In the tutorial (Transfer Learning for Computer Vision Tutorial — PyTorch Tutorials 1.11.0+cu102 documentation), why do we set set_grad_enabled when we predict in train? When phase == “val”, the grad is disabled. My question is does the statement “_, preds = torch.max(outputs, 1)” generate different results mathematically or logically? Why do I need to disable or enable grad when predicting in train/val phases?
with torch.set_grad_enabled(phase == 'train'):
outputs = model(inputs)
_, preds = torch.max(outputs, 1)
loss = criterion(outputs, labels)
# backward + optimize only if in training phase
if phase == 'train':
loss.backward()
optimizer.step()
You would disable the gradient computation during the validation phase to save memory by avoiding storing the intermediate forward activations, which would be needed to compute the gradients.
A more aggressive optimization might be achieved via with torch.inference_mode() which would disable the view tracking and version counter bumps additionally.
I am not sure if it makes sense to disable grad when pred results in train to safe memory? I mean during the train session, only disable grad when pred.
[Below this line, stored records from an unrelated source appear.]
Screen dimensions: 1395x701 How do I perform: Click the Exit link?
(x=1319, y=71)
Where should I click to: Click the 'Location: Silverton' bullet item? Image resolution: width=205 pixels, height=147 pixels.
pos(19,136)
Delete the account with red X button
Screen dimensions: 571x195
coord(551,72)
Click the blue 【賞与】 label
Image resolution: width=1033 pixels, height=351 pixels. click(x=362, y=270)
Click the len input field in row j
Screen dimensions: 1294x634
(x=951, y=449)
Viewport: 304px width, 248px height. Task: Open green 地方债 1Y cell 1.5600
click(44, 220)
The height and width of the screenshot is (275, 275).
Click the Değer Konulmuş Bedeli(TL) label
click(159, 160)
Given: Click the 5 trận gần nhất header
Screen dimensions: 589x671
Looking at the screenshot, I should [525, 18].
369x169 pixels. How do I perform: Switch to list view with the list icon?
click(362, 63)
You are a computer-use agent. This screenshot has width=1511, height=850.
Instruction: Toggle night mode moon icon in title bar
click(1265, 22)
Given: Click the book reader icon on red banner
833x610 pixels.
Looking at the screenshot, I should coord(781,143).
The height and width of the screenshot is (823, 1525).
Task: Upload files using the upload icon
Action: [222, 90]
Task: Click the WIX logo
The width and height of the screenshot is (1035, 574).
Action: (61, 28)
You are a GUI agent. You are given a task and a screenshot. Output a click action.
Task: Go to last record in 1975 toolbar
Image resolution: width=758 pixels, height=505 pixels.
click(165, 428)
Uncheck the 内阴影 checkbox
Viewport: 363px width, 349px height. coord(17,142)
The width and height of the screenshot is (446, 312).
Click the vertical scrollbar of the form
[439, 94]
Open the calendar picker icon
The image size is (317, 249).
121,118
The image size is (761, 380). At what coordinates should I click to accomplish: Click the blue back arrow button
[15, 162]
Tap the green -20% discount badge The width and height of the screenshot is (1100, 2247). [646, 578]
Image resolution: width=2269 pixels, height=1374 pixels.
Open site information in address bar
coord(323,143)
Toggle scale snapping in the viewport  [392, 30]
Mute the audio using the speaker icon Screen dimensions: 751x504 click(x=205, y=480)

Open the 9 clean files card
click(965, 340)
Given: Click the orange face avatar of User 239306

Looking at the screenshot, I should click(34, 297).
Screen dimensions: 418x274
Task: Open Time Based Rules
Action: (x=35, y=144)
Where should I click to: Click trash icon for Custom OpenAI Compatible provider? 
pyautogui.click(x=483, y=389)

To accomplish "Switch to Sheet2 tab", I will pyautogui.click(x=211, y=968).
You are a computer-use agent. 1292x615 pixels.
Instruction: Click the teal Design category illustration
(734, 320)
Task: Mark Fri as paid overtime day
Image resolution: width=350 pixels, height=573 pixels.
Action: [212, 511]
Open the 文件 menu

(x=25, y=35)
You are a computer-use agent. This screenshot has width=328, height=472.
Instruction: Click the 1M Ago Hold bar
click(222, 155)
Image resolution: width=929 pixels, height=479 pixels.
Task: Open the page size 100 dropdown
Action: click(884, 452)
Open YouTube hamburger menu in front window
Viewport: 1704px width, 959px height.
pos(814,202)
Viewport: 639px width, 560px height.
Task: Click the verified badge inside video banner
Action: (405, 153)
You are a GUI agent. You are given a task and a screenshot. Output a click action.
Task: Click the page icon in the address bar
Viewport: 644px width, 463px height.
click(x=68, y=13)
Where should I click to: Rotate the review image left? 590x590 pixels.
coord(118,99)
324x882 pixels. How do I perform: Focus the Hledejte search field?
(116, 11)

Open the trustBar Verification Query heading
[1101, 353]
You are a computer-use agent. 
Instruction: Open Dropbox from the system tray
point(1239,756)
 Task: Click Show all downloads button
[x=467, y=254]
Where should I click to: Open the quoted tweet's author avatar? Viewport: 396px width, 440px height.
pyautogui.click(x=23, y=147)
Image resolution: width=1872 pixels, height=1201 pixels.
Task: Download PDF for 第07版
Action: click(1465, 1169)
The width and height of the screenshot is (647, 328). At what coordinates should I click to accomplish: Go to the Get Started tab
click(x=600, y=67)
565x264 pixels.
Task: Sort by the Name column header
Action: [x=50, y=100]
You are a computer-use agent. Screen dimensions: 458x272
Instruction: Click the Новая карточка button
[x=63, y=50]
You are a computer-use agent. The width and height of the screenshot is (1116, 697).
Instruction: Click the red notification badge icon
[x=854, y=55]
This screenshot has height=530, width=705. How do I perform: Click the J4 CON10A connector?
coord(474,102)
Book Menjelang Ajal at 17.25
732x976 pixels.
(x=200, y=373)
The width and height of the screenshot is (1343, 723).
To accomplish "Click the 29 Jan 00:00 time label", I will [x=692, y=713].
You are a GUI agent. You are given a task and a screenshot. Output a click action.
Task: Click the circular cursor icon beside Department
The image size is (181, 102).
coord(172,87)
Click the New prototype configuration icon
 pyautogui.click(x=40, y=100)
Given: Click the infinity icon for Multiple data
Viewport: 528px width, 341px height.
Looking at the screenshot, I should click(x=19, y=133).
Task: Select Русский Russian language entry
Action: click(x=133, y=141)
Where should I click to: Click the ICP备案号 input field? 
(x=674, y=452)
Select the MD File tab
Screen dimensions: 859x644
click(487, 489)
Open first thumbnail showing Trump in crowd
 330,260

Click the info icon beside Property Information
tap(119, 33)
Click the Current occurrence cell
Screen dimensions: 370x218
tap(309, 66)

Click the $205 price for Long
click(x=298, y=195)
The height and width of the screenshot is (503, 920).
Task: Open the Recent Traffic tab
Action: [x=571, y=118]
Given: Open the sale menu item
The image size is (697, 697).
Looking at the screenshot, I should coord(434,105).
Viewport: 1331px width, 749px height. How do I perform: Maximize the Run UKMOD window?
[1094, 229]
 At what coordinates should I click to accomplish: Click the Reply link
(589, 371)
Does it impact train pred results?
outputs = model(inputs)
with torch.no_grad():
_, preds = torch.max(outputs, 1)
loss = criterion(outputs, labels)
I.e. wrapping the max operation only into the no_grad guard?
If so, then I would probably .detach() the output instead as the code looks a bit cleaner to me, but the no_grad guard should also work.
The pred output will not be changed as explained before, as disabling the grad calculation will only save resources.